Edmond Public Schools has petitioned the state’s Supreme Court to intervene in a dispute over efforts to ban two national bestselling books
Oklahoma’s State Superintendent Ryan Walters has already made headlines for sending context-free porn to his fellow lawmakers. He’s now accusing one of the school districts under his jurisdiction of supporting the exposure of children to what he describes as “pornography” in schools. What horrendous, degenerate, pornographic display of hedonism is Walters’ administration accusing teachers of hiding in libraries? Khaled Hosseini’s The Kite Runner, and Jeannette Walls’s memoir The Glass Castle.
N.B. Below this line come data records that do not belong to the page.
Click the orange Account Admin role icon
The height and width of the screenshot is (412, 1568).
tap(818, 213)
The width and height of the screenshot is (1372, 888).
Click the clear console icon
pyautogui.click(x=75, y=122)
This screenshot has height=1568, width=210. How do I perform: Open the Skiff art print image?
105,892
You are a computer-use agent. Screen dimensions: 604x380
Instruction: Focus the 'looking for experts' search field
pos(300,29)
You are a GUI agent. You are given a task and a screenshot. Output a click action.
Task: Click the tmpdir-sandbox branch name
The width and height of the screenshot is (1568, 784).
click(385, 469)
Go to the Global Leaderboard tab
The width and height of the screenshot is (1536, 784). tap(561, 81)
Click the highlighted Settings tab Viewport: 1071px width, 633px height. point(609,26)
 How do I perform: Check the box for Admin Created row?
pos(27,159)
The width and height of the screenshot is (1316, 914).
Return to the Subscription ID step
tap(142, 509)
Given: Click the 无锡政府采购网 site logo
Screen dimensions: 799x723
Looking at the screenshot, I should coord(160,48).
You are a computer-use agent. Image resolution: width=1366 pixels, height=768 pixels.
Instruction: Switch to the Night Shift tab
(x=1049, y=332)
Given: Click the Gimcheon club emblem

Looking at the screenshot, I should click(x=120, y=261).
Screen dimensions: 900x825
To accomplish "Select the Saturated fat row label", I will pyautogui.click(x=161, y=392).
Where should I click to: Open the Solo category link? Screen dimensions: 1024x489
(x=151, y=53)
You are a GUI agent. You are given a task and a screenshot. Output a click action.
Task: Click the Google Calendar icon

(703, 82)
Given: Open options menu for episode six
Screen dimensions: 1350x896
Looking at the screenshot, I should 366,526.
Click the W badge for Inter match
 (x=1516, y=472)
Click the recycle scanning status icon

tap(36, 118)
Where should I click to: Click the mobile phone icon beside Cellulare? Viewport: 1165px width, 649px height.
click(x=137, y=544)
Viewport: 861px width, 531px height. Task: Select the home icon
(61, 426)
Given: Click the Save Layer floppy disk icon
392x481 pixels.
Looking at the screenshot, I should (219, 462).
Yesterday, Edmond Public Schools petitioned the state Supreme Court to rule on a threat from the Oklahoma Department of Education, headed by Walters, to remove the two books — or face consequences. The dispute between Walters and the school district is just the latest in a long list of culture war battles staked out by the “anti-woke,” porn-obsessed superintendent.
That doesn’t sound like something that would belong in an elementary school library, but I also doubt that it is in elementary school libraries. If it’s in schools at all, it’s probably in high school libraries, and high schoolers can handle that.
I read The Handmaid’s Tale in high school. As you’re probably aware even if you haven’t read the book, seen the film or watched the TV series, the main character is raped over and over and it is legal and done with the government’s blessing. It didn’t traumatize me or turn me into a rapist or anything like that. Did it scare me? Sure. Because it was so plausible. But it should have scared me. That was the point.
I had a friend in high school who loved Steven King. I’ve never read It or seen the movies, but I know the book has a child orgy scene. She wasn’t scarred by it. She’s a good and loving parent now. Steven King didn’t destroy her.
And then, of course, there’s the fact that books with queer themes that don’t have anything sexual in them at all are also getting banned. Not to mention books about race. None of this is actually about protecting children.